General characteristics
- Class & type: Heavy Lift Barge Carrier
- Displacement: 18,900 tons empty, 55,660 full
- Length: 876 ft
- Beam: 106 ft
- Draft: 40 ft
- Propulsion: one steam turbine, one shaft
- Speed: 16.2 kts.
- Range: not disclosed
- Capacity: 24 barges, 19 CAFS
- Complement: 34 when operational, 9 while in reserve
- Time to activate: 5 days
- Armament: none
- Aviation facilities: Capable of landing a helicopter but not basing one

= SS Cape May =

SS Cape May (T-AKR-5063) is a steam turbine powered heavy-lift Seabee barge carrier, one of two ships of her type in the Military Sealift Command's Ready Reserve Force.

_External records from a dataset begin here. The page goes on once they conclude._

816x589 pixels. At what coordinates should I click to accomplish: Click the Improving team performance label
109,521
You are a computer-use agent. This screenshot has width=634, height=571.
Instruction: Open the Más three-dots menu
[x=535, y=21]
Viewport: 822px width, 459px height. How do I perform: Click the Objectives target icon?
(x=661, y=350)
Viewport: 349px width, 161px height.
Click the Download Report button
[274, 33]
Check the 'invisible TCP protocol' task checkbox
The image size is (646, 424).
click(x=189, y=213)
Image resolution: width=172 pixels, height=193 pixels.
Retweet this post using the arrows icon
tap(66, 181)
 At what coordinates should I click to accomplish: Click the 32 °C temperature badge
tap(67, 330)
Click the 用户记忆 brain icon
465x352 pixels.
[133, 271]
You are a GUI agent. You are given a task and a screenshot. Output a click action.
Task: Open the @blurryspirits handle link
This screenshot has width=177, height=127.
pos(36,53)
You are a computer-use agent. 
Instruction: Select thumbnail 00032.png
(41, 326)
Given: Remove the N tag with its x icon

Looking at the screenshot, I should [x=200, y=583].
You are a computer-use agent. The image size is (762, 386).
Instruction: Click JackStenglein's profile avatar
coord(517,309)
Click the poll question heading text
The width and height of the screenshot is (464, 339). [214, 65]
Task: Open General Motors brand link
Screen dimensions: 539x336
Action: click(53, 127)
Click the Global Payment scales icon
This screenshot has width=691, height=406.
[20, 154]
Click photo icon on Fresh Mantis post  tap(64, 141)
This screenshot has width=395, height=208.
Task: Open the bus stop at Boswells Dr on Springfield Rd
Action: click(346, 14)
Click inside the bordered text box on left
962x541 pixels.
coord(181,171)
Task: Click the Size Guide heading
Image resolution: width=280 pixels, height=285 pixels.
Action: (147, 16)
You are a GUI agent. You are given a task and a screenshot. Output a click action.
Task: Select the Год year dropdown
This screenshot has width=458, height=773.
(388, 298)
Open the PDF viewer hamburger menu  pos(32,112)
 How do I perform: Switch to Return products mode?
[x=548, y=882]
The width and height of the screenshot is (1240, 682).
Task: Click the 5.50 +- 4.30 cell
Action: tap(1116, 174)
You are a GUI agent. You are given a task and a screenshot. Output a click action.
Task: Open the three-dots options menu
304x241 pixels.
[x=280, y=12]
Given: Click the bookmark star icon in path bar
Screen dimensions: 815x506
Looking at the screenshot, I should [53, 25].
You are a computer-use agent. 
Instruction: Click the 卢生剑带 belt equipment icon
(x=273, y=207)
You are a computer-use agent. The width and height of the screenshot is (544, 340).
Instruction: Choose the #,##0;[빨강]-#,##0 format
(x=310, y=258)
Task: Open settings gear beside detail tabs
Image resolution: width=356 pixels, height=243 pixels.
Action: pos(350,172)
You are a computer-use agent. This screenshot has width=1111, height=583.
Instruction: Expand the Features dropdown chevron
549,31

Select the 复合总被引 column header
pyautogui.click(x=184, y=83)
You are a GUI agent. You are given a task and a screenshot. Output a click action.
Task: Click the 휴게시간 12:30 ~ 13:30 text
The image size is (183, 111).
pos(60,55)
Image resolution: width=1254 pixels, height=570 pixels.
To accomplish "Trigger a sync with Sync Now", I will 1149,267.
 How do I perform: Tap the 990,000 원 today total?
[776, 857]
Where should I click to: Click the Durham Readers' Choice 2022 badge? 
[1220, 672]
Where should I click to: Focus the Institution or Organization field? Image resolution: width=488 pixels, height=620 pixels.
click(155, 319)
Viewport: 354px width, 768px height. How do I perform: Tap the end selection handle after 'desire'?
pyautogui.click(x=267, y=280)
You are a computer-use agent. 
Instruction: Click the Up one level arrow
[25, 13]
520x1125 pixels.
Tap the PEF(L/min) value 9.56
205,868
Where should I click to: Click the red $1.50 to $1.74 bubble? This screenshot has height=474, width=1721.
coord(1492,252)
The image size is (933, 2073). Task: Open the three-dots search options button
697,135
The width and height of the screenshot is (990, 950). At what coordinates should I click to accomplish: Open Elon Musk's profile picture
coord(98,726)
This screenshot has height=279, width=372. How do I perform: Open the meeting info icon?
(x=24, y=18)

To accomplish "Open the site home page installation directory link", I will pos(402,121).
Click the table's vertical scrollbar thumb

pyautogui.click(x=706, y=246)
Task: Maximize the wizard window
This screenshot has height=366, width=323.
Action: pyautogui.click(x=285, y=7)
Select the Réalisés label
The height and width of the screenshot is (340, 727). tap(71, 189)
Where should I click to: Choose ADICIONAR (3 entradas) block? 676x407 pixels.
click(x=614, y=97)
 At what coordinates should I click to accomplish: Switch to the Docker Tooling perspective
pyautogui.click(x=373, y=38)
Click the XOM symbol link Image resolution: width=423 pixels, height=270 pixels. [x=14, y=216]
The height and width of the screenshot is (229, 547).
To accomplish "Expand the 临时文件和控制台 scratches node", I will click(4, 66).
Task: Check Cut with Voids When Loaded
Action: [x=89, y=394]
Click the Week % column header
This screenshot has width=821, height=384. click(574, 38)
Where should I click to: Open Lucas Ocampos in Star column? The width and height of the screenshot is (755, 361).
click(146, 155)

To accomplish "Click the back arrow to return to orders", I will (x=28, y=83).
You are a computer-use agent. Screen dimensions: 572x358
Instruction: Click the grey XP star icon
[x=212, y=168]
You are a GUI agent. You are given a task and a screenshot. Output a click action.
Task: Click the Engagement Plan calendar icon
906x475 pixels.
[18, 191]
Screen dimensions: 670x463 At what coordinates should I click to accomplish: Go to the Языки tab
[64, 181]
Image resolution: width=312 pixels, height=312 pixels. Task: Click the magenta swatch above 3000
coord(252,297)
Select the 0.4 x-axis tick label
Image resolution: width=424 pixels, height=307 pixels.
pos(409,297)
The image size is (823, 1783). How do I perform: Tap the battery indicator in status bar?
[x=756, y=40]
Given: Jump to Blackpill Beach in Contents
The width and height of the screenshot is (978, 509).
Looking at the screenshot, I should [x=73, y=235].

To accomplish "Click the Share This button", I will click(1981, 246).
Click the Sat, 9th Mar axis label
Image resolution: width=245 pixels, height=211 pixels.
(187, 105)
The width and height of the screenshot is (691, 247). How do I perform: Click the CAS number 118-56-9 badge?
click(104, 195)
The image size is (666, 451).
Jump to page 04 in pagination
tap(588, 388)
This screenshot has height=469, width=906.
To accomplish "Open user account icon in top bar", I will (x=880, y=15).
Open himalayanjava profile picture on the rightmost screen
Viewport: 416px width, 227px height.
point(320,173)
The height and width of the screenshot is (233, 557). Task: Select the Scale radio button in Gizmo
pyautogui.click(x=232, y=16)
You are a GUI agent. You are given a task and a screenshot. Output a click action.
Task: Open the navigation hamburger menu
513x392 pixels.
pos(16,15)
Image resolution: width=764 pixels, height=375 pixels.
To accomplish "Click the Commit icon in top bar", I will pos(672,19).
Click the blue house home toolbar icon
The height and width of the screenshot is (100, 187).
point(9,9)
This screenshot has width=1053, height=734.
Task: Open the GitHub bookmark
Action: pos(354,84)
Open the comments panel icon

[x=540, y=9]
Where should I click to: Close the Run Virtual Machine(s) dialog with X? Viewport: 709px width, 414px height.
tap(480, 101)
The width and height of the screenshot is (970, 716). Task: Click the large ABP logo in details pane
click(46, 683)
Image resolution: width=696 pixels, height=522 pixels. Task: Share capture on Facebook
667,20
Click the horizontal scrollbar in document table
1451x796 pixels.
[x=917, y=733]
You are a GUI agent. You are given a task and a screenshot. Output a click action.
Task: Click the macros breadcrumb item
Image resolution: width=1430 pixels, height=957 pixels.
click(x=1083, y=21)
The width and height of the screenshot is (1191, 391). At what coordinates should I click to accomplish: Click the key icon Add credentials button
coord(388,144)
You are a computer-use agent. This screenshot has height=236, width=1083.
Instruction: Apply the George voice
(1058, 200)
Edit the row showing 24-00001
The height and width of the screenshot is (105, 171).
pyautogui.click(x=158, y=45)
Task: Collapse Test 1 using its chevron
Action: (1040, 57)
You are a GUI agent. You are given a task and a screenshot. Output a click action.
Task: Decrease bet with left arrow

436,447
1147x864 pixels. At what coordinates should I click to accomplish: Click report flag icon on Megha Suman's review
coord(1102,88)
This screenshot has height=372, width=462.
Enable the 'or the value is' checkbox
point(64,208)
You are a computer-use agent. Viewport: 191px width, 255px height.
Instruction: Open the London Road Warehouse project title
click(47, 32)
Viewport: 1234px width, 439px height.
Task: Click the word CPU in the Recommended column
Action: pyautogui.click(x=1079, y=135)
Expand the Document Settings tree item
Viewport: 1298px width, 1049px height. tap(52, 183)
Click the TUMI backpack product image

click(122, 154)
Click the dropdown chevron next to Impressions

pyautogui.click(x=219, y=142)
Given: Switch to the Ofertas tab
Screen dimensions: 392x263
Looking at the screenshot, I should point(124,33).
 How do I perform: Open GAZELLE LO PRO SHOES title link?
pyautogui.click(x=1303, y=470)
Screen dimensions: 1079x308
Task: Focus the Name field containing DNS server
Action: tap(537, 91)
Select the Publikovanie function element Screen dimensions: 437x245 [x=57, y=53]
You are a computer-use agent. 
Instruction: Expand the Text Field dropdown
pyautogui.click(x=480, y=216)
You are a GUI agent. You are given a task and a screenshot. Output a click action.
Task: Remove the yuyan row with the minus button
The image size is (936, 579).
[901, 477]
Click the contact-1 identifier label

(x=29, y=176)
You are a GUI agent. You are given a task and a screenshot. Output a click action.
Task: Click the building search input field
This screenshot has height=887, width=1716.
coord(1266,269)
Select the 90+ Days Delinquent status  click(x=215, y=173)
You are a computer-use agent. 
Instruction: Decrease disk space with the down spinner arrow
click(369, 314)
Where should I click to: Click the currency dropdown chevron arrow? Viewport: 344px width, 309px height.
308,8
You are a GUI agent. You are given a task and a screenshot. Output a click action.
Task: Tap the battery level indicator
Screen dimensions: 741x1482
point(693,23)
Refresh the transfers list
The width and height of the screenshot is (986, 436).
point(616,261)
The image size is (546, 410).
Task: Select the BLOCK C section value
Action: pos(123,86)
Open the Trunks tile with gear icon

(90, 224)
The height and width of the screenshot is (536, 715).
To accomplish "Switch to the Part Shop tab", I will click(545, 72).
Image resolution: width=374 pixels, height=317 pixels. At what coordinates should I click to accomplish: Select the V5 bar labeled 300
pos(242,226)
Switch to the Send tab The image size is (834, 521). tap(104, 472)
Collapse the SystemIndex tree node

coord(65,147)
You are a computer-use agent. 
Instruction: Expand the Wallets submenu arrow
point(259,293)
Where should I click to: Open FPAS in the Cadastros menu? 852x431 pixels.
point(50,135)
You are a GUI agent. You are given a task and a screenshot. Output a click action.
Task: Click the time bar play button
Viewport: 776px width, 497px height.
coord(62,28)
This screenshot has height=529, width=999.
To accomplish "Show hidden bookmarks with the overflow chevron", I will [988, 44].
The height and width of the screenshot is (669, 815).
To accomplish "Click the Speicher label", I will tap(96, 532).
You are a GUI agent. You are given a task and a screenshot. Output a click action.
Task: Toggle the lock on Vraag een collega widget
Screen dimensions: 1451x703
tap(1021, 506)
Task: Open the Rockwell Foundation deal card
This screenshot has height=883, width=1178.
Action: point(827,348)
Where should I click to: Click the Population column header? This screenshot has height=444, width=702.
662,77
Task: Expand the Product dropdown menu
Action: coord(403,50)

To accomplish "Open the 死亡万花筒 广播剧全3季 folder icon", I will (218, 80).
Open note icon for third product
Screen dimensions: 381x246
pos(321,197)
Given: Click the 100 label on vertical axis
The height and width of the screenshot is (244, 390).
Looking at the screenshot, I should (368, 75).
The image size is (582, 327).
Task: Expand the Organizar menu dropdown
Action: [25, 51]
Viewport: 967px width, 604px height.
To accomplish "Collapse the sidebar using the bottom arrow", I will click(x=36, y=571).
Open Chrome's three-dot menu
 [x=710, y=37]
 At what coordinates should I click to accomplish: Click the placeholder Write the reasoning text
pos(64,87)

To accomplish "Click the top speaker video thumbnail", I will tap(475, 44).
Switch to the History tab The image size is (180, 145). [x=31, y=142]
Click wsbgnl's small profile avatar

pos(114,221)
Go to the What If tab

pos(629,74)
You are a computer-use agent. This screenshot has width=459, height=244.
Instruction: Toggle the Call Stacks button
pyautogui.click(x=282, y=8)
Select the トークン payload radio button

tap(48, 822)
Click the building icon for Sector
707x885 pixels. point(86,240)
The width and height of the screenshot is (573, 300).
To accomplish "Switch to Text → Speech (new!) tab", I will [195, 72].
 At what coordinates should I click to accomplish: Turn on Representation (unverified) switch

She was originally built as the Maritime Administration type (C8-S-82a) hull SS Almeria Lykes, ON 536671, IMO 7205958, under MARAD contract (MA 241), for commercial use with the Lykes Brothers Steamship Company. She was laid down on 31 October 1971, at the General Dynamics Quincy Shipbuilding Division, MA, hull no. 18, launched on 27 February 1972, and delivered for service on 26 September 1972. The ship was turned over to MARAD 25 July 1986, and assigned to MSC's RRF as SS Cape May (AKR-5063)

Cape May is used in various tasks for the US military in heavy transport of goods in various theaters of action. She is currently in ready reserve status ready to be called upon for any large cargo work needed.